Cette curiosité est la caractéristique que je me reconnais le plus facilement. J’espère qu’elle ne disparaîtra jamais. Si vous étiez venu me parler de génétique, sujet que je connais peu, j’aurais pu passer des journées à vous écouter, à lire des ouvrages. Je suis un passionné de l’aventure humaine, mais n’ai pas le tempérament d’un homme d’action. Si je m’étais égaré en politique, je me serais essoufflé. Le monde est passionnant mais, quand on s’implique trop, il le devient beaucoup moins.
Dans un récit autobiographique, vous avez exploré l’histoire de votre famille. Était-ce essentiel ?
Je ne peux pas me contenter de m’arrêter à ce que je vois. Je sais que ce qui est sous mes yeux est l’aboutissement de quelque chose d’antérieur. Quand je pense à ma vie et à celle de ma famille, je suis obligé de m’interroger sur le passé. Je me pose toujours la question de l’origine des choses. Si mon père a pu enseigner à l’université, c’est parce qu’un jour ma grand-mère a quitté son village pour la ville afin que ses six enfants aient accès à l’enseignement supérieur. Cela, je ne l’ai jamais oublié.
Mon grand-père paternel et sa femme avaient fondé en 1913 une école mixte pour instruire les enfants d’un village situé à 1 200 mètres d’altitude au nord-est de Beyrouth, dans le mont Liban. En 1924, mon grand-père meurt subitement. Ma grand-mère dirige l’école pendant une douzaine d’années. Et un jour, elle quitte tout, ferme l’école et la maison, pour s’installer à Beyrouth où elle loue une maison à côté de l’université américaine, pour ses enfants.
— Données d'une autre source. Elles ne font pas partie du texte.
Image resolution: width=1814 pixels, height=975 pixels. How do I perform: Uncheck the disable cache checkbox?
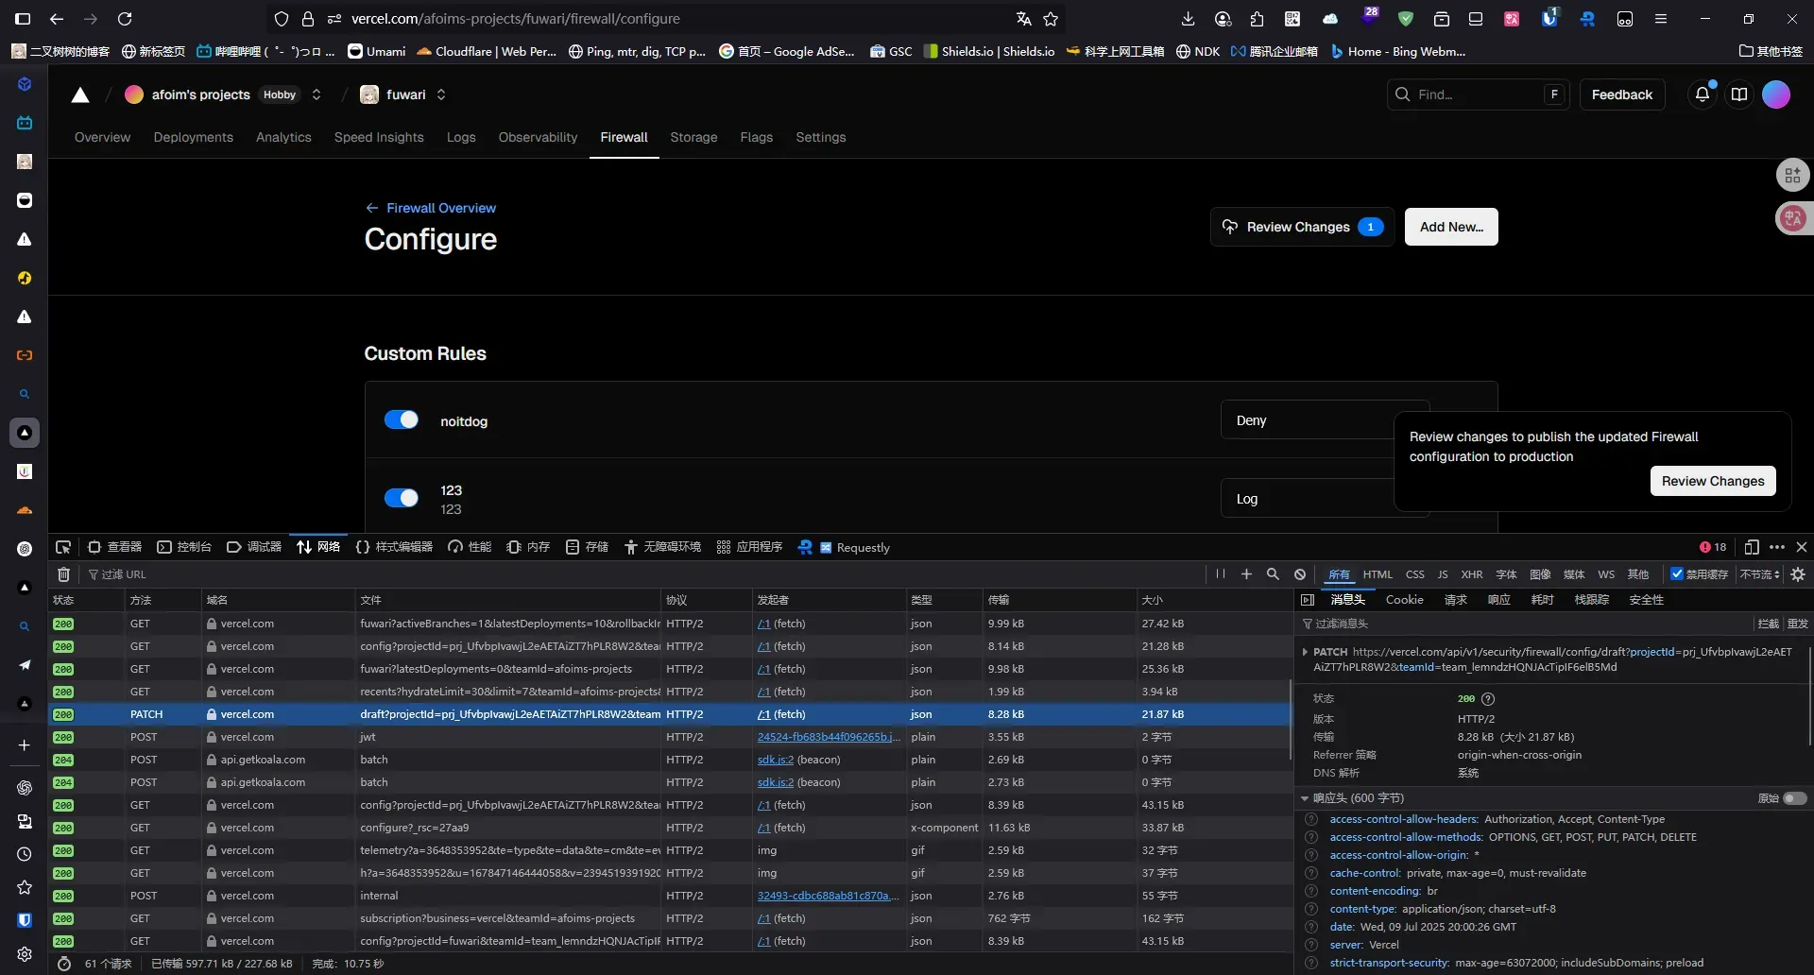pos(1677,574)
Ma grand-mère est morte en 1986 à l’âge de 91 ans, je l’ai bien connue. Elle est une des personnes qui a le plus influencé ma vie. En explorant les documents de famille, j’ai compris que mon arrière-grand-père maternel, né en 1837, avait rompu les liens avec son propre père parce que ce dernier avait décidé d’étudier chez les missionnaires presbytériens. Cet événement, qui s’est produit au milieu du XIXe siècle, a eu une influence déterminante sur ma famille. Depuis un siècle et demi, ma branche paternelle est engagée dans un cursus d’études d’enseignement en langue anglaise.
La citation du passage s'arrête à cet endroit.